Parallèlement, ou en prime, pourquoi vous priver d’un crochet par les Rotondes, à Bonnevoie, non seulement pour vous mesurer à la locomotive de bois construite de toutes pièces le long de la «Voie 15», cette installation dévolue aux empreintes et tags de tout quidam passant, mais pour assister à un spectacle haut en couleur(s), la Graffiti Battle, 24 artistes internationaux·ales s’y affrontent le 1er juillet, de 14.00 à 20.30h. Sur le site, tablez également sur un graffiti market avec des œuvres et du merchandising des artistes participant·e·s - projet initié par I Love Graffiti a.s.b.l.


Et si ce samedi 1er juillet votre coupe n’est pas encore pleine, s’il vous en reste sous les semelles, filez à Esch/Alzette, à la Kulturfabrik, pour une ultime immersion dans sa Braderie Urbaine, festive et gratuite. Dans l’éclectique programme, «L’Ar(t)naque», un grand marché de créateur·rices du Luxembourg et alentours, un concert marionnettique étonnant, des ateliers créatifs pour enfants doués ou adultes un peu gauches, un photobooth décalé aux allures de collection de bizarreries en tout genre, des concerts de Reverend Beat-Man et Blind Butcher et bien d’autres surprises!


Enfin, histoire de ralentir le temps, voici un coin lecture. Avec Sangs de Luce van den Bossche, poétesse, femme non-binaire transgenre dont ce recueil de pré-transition a reçu le Prix d’encouragement de la Fondation Servais en 2016. Sangs – un manifeste de la résilience, ou, pour reprendre les termes de l’auteure, «une marée inexorable» – vient de paraître aux éditions de l'Angle Mort: présentation ce vendredi 30 juin, à 19.00h, au Rainbow Center (Luxembourg-Ville), assortie d’une lecture par l’auteure.


Dans la foulée, semaine de la pride luxembourgeoise oblige, notez que le TROIS -CL (Centre de création chorégraphique luxembourgeois) organise une table ronde autour de la notion de «queerness» dans les arts de la scène. En présence de William Cardoso et Edsun. Ce, à la Banannefabrik, rue du Puits, à Bonnevoie, le 3 juillet, à partir de 17.30h.
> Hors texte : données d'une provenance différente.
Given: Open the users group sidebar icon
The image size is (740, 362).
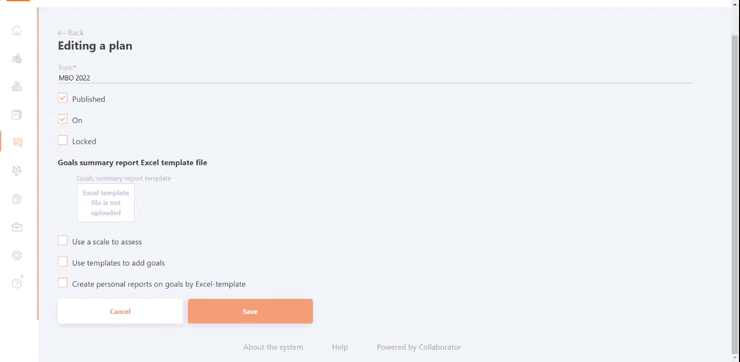Looking at the screenshot, I should click(17, 59).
Inscription gratuite par e-mail: contact@danse.lu


Table ronde suivie de la traditionnelle/mensuelle soirée du «3 du TROIS», à partir de 19.00h – trois représentations chorégraphiquesannoncées, dont Baby de William Cardoso. Infos: www.danse.lu


Allez, ça y est, c’est parti pour quelques coups de peinture. Mini slalom entre cimaises.
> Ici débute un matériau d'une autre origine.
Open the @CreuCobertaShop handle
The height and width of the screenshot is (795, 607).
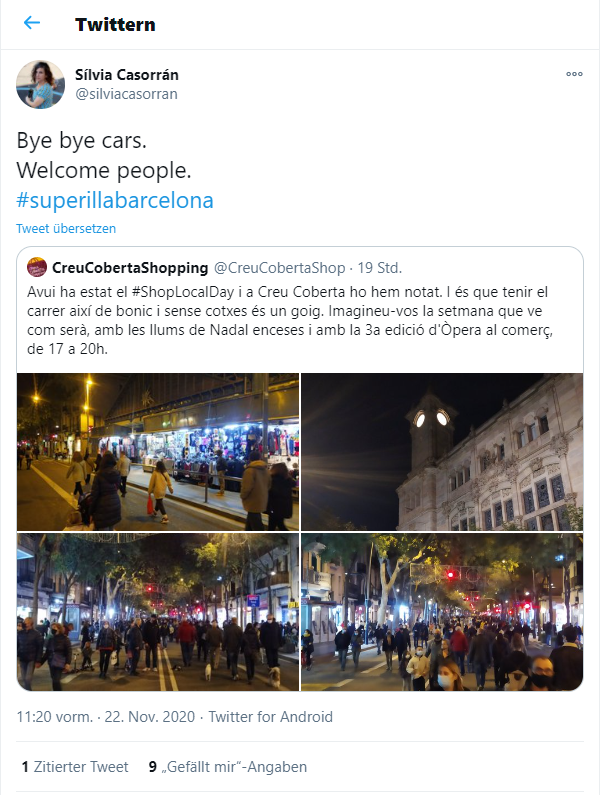[279, 268]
Premier arrêt. Galerie Nosbaum Reding, dont les deux espaces sont investis par un composite plat pictural estival baptisé Krixxi Kraxxi (visuel ci-dessus) monté en sauce par Christoph Meier, artiste autrichien (né à Vienne en 1980) oscillant entre minimalisme et sculpture, voire goût scénographe, qui convoque, un peu façon Sécession, un groupement d’artistes, tous des potes… viennois.


La sérialité et la répétition font partie intégrante du travail de Meier, qui, toujours, s’adapte au lieu qui l’accueille, il s’approprie l’espace d’exposition – à chaque endroit, l’œuvre change ainsi de lecture – mais l’idée, d’abord, c’est de s’interroger sur la monstration, de subvertir les dispositifs traditionnels de présentation, bref, l’enjeu, c’est la mise en scène de l’art contemporain.


Alors, cette fois, le concept, c’est de revisiter les blancs murs de la galerie en y transposant une architecture emblématique viennoise, à savoir: les arcades – celles du viaduc acheminant l’eau de la montage, celles aussi du majestueux musée de l’Alexanderplatz – et d’y faire se rencontrer des peintures abstraites, lesquelles, selon les mots mâtinés d’ironie de l’artiste-curateur Meier, relèveraient du «no man’s land du gribouillis».


Gribouillis? Nous voilà à la signification du titre de l’expo, Krixxi Kraxxi, une expression culinaire en vogue dans les bistrots viennois – du moins ceux de l’époque du grand-père de Christoph – pour désigner/assimiler sandwichs et œufs russes «à un gribouillis dans l’assiette». Et donc, en vertu d’une surréaliste équivalence picturale, Krixxi Kraxxi serait l’onomatopée privilégiée par le quidam s’exclamant «N’importe qui peut faire ça!» devant trois points rouges sur un fond blanc.


Alors, vu de près, qu’est-ce qui se donne à voir? D’abord des toiles Sans titre du célèbre Heimo Zobernig, un touche-à-tout, un ébranleur formel et théorique, à l’aise en architecture, graphisme et dispositifs scéniques, qui, ici, l’humour en bandoulière, scotche dans les fonds acryliques des sortes de serpentins de couleur, histoire de détourner l’esthétique géométrique.


Aussi, il y a une figure muséale, Maria Lassnig (1919-2014), et sa gestuelle, sa façon, en une ample giclée d’aquarelle (œuvre sur papier de 1961), de déconstruire un dos.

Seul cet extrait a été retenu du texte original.